▸ TASK TO COMPLETE
In the entries below, find the line with "Task: Click the" and print exactly every line from there up to and including the line with "Instruction: Open the", with no other lines.

--- ENTRIES SUPPLIED Enclosed Below ---

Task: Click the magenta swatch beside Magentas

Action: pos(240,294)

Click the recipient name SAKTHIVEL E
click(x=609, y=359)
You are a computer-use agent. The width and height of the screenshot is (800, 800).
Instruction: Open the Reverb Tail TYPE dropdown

--- End of Enclosed ENTRIES SUPPLIED ---
--- ENTRIES SUPPLIED Enclosed Below ---

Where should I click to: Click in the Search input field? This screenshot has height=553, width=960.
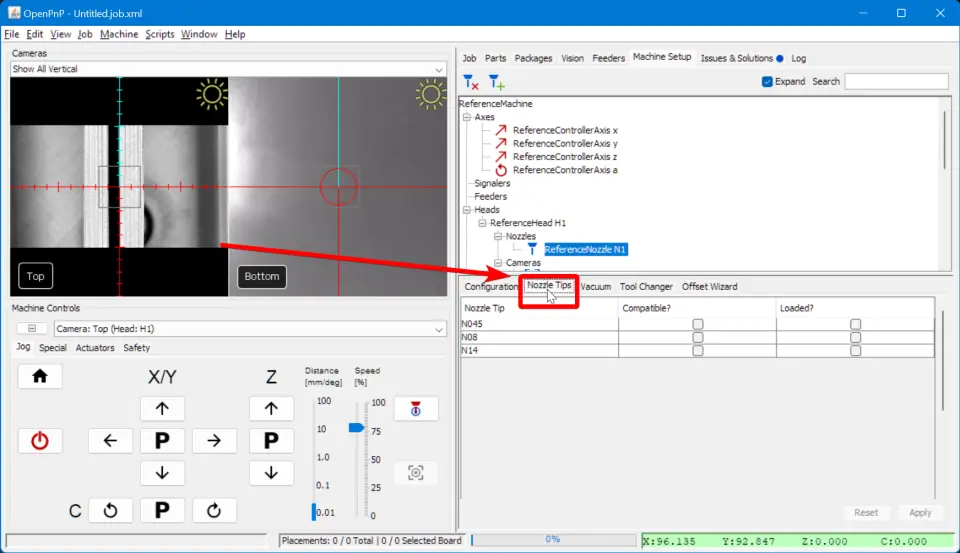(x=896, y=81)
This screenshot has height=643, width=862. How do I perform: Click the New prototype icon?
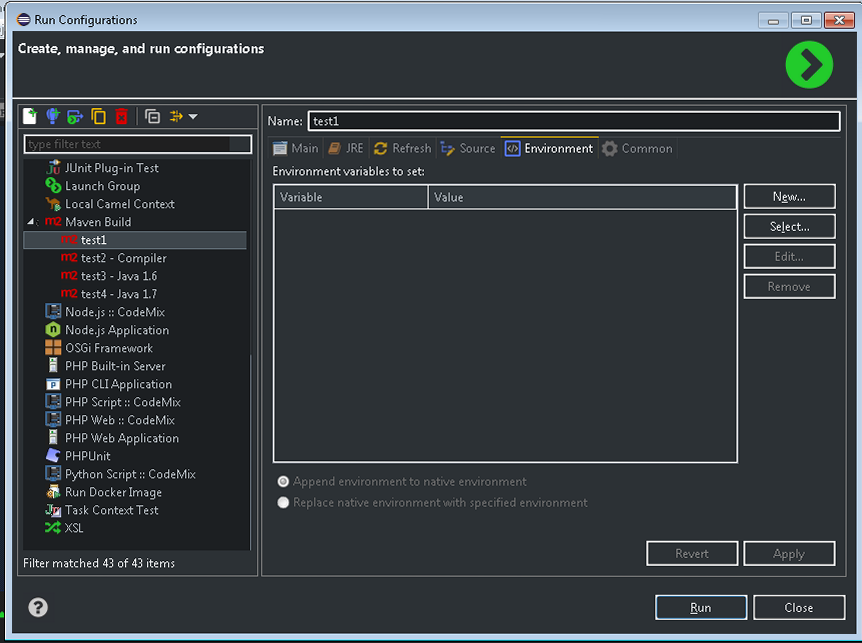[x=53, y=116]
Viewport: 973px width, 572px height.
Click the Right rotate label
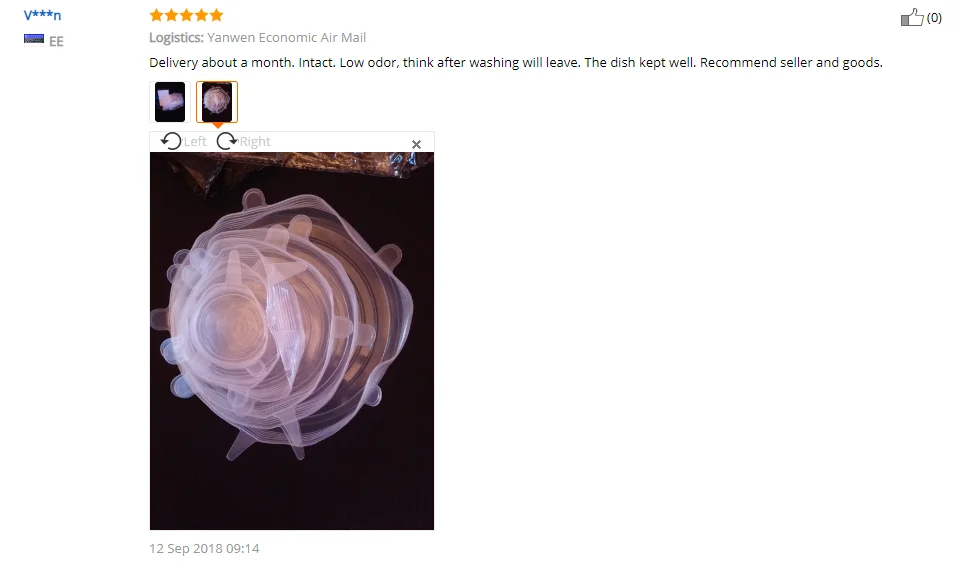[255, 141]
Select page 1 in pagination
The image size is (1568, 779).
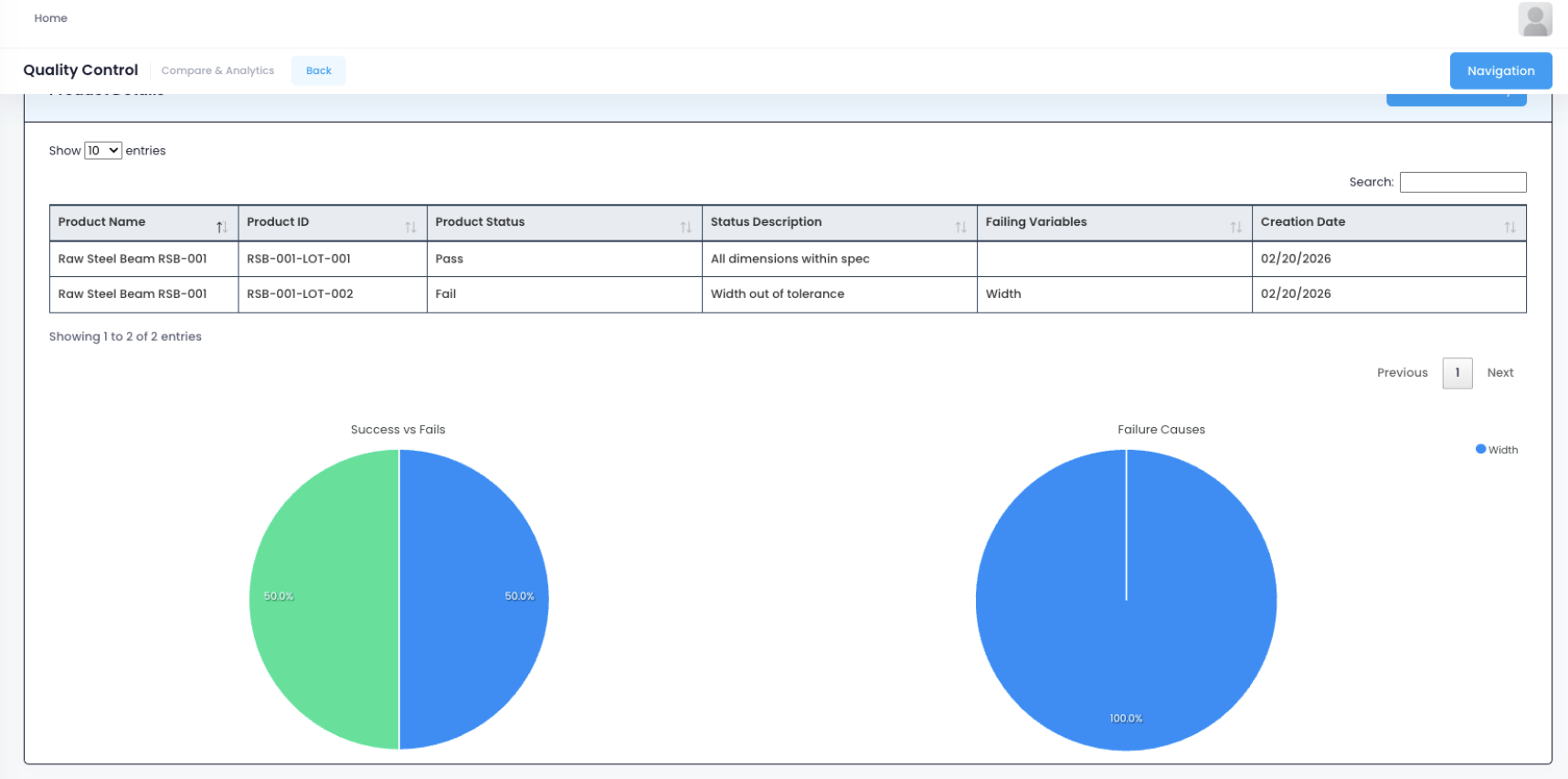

--- End of Enclosed ENTRIES SUPPLIED ---

▸ RESPONSE BELOW
Task: Click the magenta swatch beside Magentas

Action: pos(240,294)

Click the recipient name SAKTHIVEL E
click(x=609, y=359)
You are a computer-use agent. The width and height of the screenshot is (800, 800).
Instruction: Open the Reverb Tail TYPE dropdown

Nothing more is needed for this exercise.